Ontological Discovery Environment: a system for integrating gene-phenotype associations.

Document Type

Article

Publication Date

2009

Keywords

Animals, Brain-Injuries, Computational-Biology, Database-Management-Systems, Databases-Genetic, Gene-Regulatory-Networks, Genomics, Genotype, Humans, Internet, Invertebrates, Mental-Disorders, Mice, Models-Genetic, Phenotype, Quantitative-Trait-Loci, Rats, Sequence-Homology-Nucleic-Acid, Species-Specificity, User-Computer-Interface, Vertebrates

First Page

377

Last Page

387

JAX Source

Genomics 2009 Dec; 94(6):377-87.

Abstract

The wealth of genomic technologies has enabled biologists to rapidly ascribe phenotypic characters to biological substrates. Central to effective biological investigation is the operational definition of the process under investigation. We propose an elucidation of categories of biological characters, including disease relevant traits, based on natural endogenous processes and experimentally observed biological networks, pathways and systems rather than on externally manifested constructs and current semantics such as disease names and processes.
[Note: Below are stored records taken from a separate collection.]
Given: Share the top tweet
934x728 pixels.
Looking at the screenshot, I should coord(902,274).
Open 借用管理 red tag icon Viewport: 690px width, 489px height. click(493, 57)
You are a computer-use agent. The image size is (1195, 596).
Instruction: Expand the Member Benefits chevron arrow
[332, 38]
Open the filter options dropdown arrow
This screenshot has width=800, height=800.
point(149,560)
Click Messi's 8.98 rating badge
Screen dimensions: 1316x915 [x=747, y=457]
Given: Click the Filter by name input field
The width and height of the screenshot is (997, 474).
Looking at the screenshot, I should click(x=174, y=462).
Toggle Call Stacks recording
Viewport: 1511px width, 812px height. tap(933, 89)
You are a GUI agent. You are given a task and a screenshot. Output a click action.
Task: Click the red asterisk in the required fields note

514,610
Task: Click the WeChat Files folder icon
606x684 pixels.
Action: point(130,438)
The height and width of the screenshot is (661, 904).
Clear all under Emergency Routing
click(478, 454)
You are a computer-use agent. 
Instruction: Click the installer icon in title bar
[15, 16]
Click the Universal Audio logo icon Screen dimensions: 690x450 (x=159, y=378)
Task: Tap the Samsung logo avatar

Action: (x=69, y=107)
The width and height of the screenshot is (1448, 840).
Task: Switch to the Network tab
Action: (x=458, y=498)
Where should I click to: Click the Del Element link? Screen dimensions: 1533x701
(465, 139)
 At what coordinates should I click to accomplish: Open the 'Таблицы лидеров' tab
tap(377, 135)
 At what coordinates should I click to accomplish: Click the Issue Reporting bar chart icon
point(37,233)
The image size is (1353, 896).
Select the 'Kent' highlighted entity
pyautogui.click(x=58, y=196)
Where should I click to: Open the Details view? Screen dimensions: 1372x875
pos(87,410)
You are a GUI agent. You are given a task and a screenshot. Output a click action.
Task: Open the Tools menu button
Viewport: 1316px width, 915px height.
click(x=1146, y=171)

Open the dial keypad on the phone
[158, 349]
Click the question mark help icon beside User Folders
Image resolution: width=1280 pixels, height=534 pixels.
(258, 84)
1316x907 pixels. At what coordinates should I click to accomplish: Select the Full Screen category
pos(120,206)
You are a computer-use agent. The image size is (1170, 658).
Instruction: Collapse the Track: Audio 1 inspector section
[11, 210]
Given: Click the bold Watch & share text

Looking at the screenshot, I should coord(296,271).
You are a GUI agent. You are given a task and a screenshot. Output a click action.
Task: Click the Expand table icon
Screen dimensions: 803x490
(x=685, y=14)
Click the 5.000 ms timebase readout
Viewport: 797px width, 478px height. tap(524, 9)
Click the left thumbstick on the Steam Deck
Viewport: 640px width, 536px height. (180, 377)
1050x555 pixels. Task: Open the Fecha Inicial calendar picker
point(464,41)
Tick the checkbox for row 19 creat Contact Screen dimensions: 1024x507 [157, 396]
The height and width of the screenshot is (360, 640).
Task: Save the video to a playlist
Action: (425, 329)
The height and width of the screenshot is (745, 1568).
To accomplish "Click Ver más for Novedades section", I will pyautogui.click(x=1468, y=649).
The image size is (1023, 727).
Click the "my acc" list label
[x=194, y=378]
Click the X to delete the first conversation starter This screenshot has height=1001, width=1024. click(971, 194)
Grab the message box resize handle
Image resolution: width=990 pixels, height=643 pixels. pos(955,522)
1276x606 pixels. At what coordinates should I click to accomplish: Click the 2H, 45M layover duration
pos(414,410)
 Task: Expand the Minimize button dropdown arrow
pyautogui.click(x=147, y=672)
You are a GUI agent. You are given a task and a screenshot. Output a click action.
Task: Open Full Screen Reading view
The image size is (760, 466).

The Ontological Discovery Environment (ODE) is an Internet accessible resource for the storage, sharing, retrieval and analysis of phenotype-centered genomic data sets across species and experimental model systems. Any type of data set representing gene-phenotype relationships, such quantitative trait loci (QTL) positional candidates, literature reviews, microarray experiments, ontological or even meta-data, may serve as inputs. To demonstrate a use case leveraging the homology capabilities of ODE and its ability to synthesize diverse data sets, we conducted an analysis of genomic studies related to alcoholism. The core of ODE's gene set similarity, distance and hierarchical analysis is the creation of a bipartite network of gene-phenotype relations, a unique discrete graph approach to analysis that enables set-set matching of non-referential data. Gene sets are annotated with several levels of metadata, including community ontologies, while gene set translations compare models across species. Computationally derived gene sets are integrated into hierarchical trees based on gene-derived phenotype interdependencies. Automated set identifications are augmented by statistical tools which enable users to interpret the confidence of modeled results. This approach allows data integration and hypothesis discovery across multiple experimental contexts, regardless of the face similarity and semantic annotation of the experimental systems or species domain.